Any good Mountain Man, worth his salt, was a master with a snare. Sure, many carried metal traps and weapons, but a simple snare was reliable and required little or no materials to make. When watching Reality TV shows, snares rarely work. Fire starting skills are also lacking. Mountain Men and Native Peoples could plan on dinner using these Old Ways.

Mountain Men often ate 25 lbs. of meat a day. It might take several birds, rabbits, squirrels, or fish to make a meal. Shooting a rifle at a squirrel was a waste of powder and lead. Local enemies would also hear the gunshot and come to visit. They may also go hungry for several days at a time.

Snares were silent and simple. Back in my Boy Scout days, I helped run a survival camp where Scouts were taught to make snares, deadfalls, and gather food. They had a choice of an axe or knife. The axe was the better choice. You could use it for protection and still shave wood for tinder. The steel axe and a flint would make a spark for fire. The young Men learned the basics of Survival.

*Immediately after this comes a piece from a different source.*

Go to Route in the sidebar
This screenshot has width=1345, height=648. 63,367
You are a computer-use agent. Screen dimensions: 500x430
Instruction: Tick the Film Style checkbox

Snares generally target rabbits, but you can catch a variety of critters in a proper set. Raccoons, skunks, groundhogs, birds, squirrels, fish, porcupine, and snakes are possible menu items. Be prepared to dispatch a snare caught critter when approaching your traps. On one snare set, I caught a 6-foot-long Bull Snake!

You can use many materials to make a snare loop. Plenty of YouTube videos will show you how. Generally thin wire is used since it is hard to tear, break or bite through. I have used vines, animal sinew, and fishing line with great success. Natural or invisible materials make an unseen set. These materials are more fragile but when added to a spring pole or branch, they kill quickly.

Setting Spring Pole Snare sets along streams works great for fishing. Add a hook to your line and bait it. Worms or insects work fine. Drop it into a fishy hole and attach it to a whippy tree with a set trigger. When the fish hits the hook and pulls, the branch will set the hook. I once made a dozen fish snares and caught 12 trout!

The key to a proper Snare is where you place it. Locate trails or confined paths. Set the snare and block other ways around it. Use natural materials to funnel the critter into and through the snare. Beggars can’t be choosers!

Consider scent when placing Snares. You may add some scent or bait to attract a critter or rub your hands in dirt to cover your own. Try to think like an animal. Look for fresh sign, scat, hollows, nests, dens, etc. Squirrels, martins, and weasels travel along fallen or ramped trees. Set several Snares in a line.

A simple snare kit might include a small spool or wire or heavy, stiff tippet material. Be sure to anchor your Snare so the critter can’t get away with it. Using bird netting is also a quick way to make a snare or entangle birds and squirrels. In a pinch, I once used a trout net and a Spring Branch set to catch a rabbit. I have also seen Woodsmen Snare small deer using heavier wire or cable.

Whatever you Snare for dinner, it will taste wonderful when you are hungry.